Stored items
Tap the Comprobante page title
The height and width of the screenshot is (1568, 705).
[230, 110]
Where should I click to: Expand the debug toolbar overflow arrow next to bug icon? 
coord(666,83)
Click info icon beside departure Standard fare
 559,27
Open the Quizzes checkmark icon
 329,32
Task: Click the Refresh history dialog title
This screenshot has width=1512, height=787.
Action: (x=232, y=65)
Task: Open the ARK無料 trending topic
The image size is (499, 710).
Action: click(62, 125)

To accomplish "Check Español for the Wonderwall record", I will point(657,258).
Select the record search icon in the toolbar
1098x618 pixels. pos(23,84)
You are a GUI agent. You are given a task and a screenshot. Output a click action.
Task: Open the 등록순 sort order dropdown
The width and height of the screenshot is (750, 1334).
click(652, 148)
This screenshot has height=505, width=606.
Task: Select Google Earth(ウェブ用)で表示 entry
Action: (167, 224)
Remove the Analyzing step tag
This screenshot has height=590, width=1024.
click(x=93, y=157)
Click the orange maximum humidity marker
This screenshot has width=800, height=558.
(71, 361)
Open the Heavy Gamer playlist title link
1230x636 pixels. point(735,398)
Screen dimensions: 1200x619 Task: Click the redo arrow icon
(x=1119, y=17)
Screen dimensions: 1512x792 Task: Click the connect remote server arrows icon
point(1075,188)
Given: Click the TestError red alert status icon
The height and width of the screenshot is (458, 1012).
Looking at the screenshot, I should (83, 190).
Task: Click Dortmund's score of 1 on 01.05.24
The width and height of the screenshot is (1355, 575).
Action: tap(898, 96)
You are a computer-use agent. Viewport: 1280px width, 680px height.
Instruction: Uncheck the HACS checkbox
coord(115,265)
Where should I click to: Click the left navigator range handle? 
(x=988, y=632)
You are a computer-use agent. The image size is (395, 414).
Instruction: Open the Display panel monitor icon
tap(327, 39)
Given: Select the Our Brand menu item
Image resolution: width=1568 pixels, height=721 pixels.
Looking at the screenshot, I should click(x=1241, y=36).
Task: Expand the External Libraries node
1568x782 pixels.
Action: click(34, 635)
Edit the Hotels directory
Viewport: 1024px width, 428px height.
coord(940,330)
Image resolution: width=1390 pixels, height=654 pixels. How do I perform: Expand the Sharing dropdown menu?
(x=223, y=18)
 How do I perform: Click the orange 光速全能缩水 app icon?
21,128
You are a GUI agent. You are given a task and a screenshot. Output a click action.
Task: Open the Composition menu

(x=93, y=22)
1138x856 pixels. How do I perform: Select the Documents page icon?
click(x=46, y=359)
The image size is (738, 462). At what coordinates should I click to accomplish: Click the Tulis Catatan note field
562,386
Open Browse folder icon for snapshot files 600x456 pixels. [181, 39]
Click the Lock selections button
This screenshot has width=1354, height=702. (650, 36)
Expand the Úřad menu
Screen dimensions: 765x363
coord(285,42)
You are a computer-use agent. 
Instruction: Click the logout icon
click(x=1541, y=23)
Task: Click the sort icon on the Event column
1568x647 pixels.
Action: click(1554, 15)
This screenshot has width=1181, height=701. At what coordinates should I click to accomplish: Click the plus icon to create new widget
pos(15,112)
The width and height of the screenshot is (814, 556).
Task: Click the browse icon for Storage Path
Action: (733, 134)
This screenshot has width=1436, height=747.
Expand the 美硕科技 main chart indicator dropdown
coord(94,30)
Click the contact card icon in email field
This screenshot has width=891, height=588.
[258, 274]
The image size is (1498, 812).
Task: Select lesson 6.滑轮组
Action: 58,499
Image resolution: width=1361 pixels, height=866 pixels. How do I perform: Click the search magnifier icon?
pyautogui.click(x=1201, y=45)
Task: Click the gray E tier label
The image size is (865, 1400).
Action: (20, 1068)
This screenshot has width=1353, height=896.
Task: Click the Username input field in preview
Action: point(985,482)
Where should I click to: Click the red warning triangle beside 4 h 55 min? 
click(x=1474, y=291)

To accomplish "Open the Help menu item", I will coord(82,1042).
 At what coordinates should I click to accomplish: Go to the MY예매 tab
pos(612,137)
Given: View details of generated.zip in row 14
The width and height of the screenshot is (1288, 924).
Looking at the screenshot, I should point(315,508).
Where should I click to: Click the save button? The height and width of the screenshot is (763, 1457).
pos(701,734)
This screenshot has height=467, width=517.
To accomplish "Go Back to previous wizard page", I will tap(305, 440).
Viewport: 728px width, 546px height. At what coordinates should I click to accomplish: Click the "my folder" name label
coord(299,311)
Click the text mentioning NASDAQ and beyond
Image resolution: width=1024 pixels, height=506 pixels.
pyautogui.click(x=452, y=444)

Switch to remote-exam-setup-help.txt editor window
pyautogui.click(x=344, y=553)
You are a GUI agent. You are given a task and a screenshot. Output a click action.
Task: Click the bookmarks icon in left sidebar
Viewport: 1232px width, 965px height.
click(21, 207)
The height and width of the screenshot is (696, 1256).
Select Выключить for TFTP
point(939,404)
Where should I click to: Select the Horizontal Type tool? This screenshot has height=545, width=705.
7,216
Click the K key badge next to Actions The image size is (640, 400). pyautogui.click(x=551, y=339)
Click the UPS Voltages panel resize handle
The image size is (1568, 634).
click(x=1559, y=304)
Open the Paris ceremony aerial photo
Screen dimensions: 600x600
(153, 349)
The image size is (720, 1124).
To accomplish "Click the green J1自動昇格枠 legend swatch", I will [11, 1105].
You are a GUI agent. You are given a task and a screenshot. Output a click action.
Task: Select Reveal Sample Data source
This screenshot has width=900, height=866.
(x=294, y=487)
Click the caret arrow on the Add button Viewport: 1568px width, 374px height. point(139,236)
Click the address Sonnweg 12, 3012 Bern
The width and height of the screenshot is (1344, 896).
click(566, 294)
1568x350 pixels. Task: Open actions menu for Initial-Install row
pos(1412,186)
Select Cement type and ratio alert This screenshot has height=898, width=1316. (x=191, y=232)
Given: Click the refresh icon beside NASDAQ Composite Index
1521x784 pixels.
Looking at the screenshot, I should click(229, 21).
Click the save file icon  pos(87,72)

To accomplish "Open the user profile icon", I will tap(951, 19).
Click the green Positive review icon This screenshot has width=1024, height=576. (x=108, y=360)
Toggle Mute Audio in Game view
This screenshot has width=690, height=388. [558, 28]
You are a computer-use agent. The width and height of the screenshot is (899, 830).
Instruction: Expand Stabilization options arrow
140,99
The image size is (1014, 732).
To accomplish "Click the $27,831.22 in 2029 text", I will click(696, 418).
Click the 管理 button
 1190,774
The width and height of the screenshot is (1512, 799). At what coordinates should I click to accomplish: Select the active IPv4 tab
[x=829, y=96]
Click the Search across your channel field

● **Required work**
Copy out only the lines running from the beginning of the data to the line with "Given: Select the Our Brand menu item", both ends included.

● **Exercise output**
Tap the Comprobante page title
The height and width of the screenshot is (1568, 705).
[230, 110]
Where should I click to: Expand the debug toolbar overflow arrow next to bug icon? 
coord(666,83)
Click info icon beside departure Standard fare
 559,27
Open the Quizzes checkmark icon
 329,32
Task: Click the Refresh history dialog title
This screenshot has width=1512, height=787.
Action: (x=232, y=65)
Task: Open the ARK無料 trending topic
The image size is (499, 710).
Action: click(62, 125)

To accomplish "Check Español for the Wonderwall record", I will point(657,258).
Select the record search icon in the toolbar
1098x618 pixels. pos(23,84)
You are a GUI agent. You are given a task and a screenshot. Output a click action.
Task: Open the 등록순 sort order dropdown
The width and height of the screenshot is (750, 1334).
click(652, 148)
This screenshot has height=505, width=606.
Task: Select Google Earth(ウェブ用)で表示 entry
Action: (167, 224)
Remove the Analyzing step tag
This screenshot has height=590, width=1024.
click(x=93, y=157)
Click the orange maximum humidity marker
This screenshot has width=800, height=558.
(71, 361)
Open the Heavy Gamer playlist title link
1230x636 pixels. point(735,398)
Screen dimensions: 1200x619 Task: Click the redo arrow icon
(x=1119, y=17)
Screen dimensions: 1512x792 Task: Click the connect remote server arrows icon
point(1075,188)
Given: Click the TestError red alert status icon
The height and width of the screenshot is (458, 1012).
Looking at the screenshot, I should (83, 190).
Task: Click Dortmund's score of 1 on 01.05.24
The width and height of the screenshot is (1355, 575).
Action: tap(898, 96)
You are a computer-use agent. Viewport: 1280px width, 680px height.
Instruction: Uncheck the HACS checkbox
coord(115,265)
Where should I click to: Click the left navigator range handle? 
(x=988, y=632)
You are a computer-use agent. The image size is (395, 414).
Instruction: Open the Display panel monitor icon
tap(327, 39)
Given: Select the Our Brand menu item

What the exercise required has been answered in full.